Directions for this task: Return each record word for word, keeping none of its pictures.

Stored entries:

◇ ◇ ◇

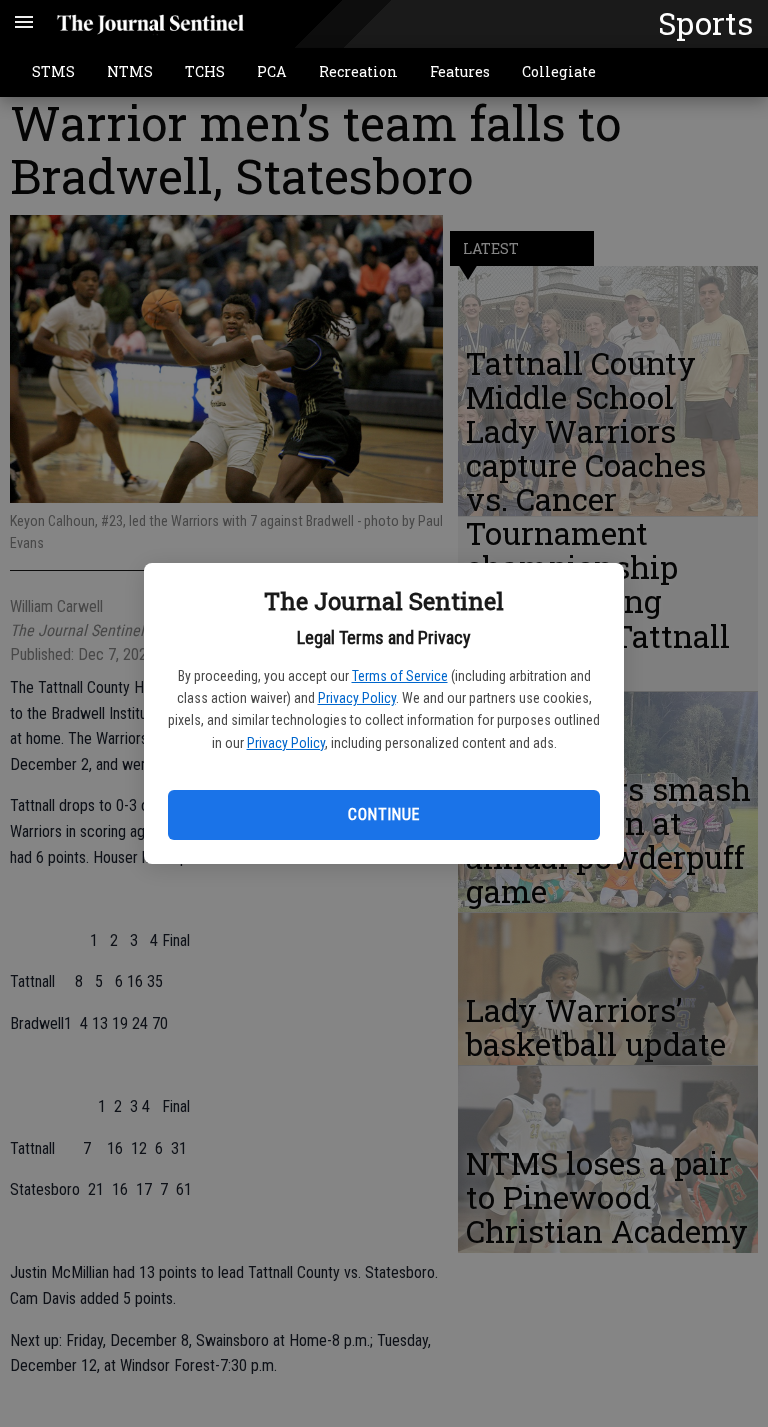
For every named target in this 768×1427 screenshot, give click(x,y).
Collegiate (559, 71)
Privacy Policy (357, 698)
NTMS (130, 71)
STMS (53, 71)
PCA (272, 71)
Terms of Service (400, 676)
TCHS (205, 71)
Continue (383, 814)
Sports (705, 23)
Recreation (358, 71)
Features (460, 71)
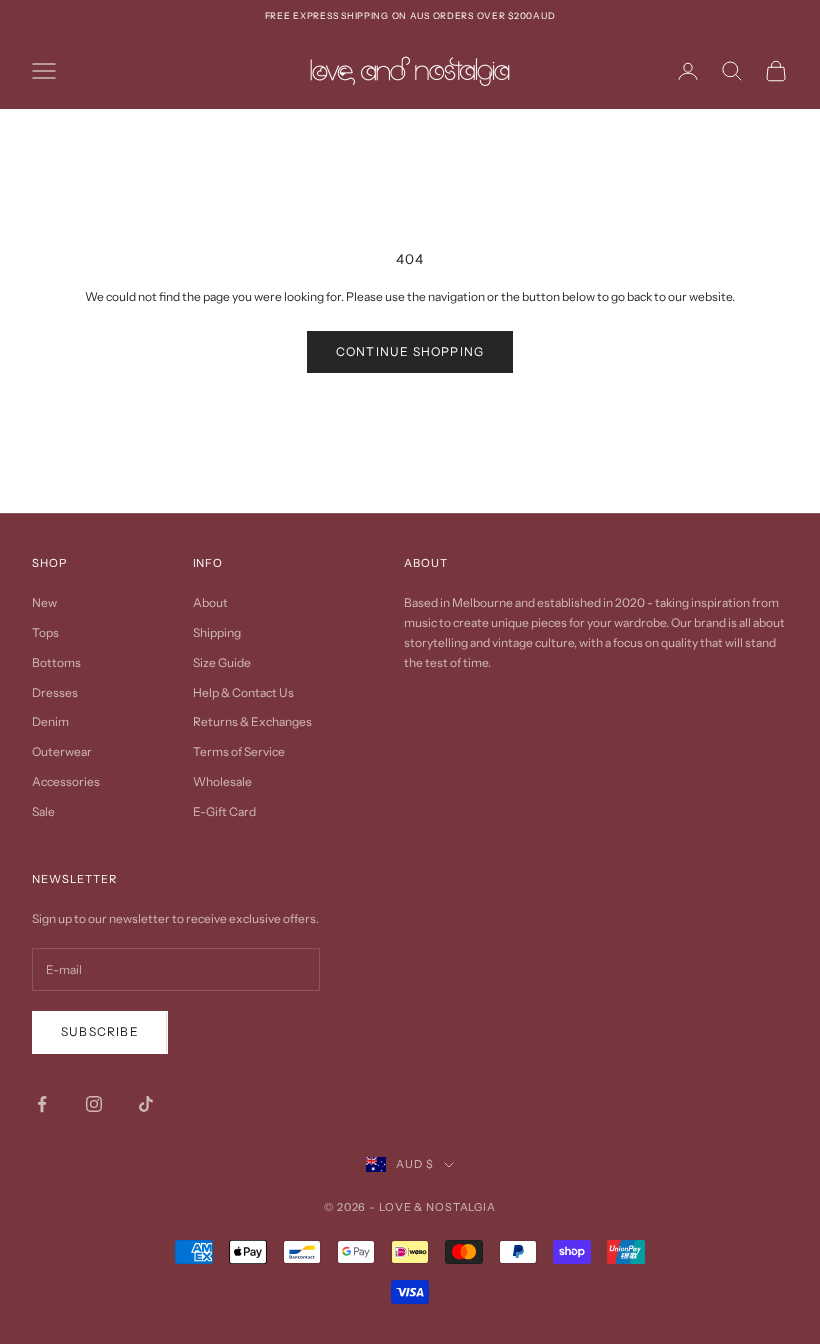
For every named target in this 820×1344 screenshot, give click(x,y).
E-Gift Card (224, 811)
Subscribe (100, 1031)
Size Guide (222, 662)
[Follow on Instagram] (94, 1104)
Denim (50, 721)
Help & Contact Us (243, 692)
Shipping (217, 632)
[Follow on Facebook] (42, 1104)
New (44, 602)
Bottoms (56, 662)
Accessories (66, 781)
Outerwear (62, 751)
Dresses (55, 692)
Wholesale (222, 781)
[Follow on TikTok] (146, 1104)
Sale (43, 811)
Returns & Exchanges (252, 721)
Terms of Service (239, 751)
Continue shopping (410, 351)
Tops (45, 632)
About (210, 602)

◇ ◇ ◇

Exercise output:
For every named target in this 768×1427 screenshot, give click(x,y).
Collegiate (559, 71)
Privacy Policy (357, 698)
NTMS (130, 71)
STMS (53, 71)
PCA (272, 71)
Terms of Service (400, 676)
TCHS (205, 71)
Continue (383, 814)
Sports (705, 23)
Recreation (358, 71)
Features (460, 71)
For every named target in this 820×1344 screenshot, give click(x,y).
E-Gift Card (224, 811)
Subscribe (100, 1031)
Size Guide (222, 662)
[Follow on Instagram] (94, 1104)
Denim (50, 721)
Help & Contact Us (243, 692)
Shipping (217, 632)
[Follow on Facebook] (42, 1104)
New (44, 602)
Bottoms (56, 662)
Accessories (66, 781)
Outerwear (62, 751)
Dresses (55, 692)
Wholesale (222, 781)
[Follow on TikTok] (146, 1104)
Sale (43, 811)
Returns & Exchanges (252, 721)
Terms of Service (239, 751)
Continue shopping (410, 351)
Tops (45, 632)
About (210, 602)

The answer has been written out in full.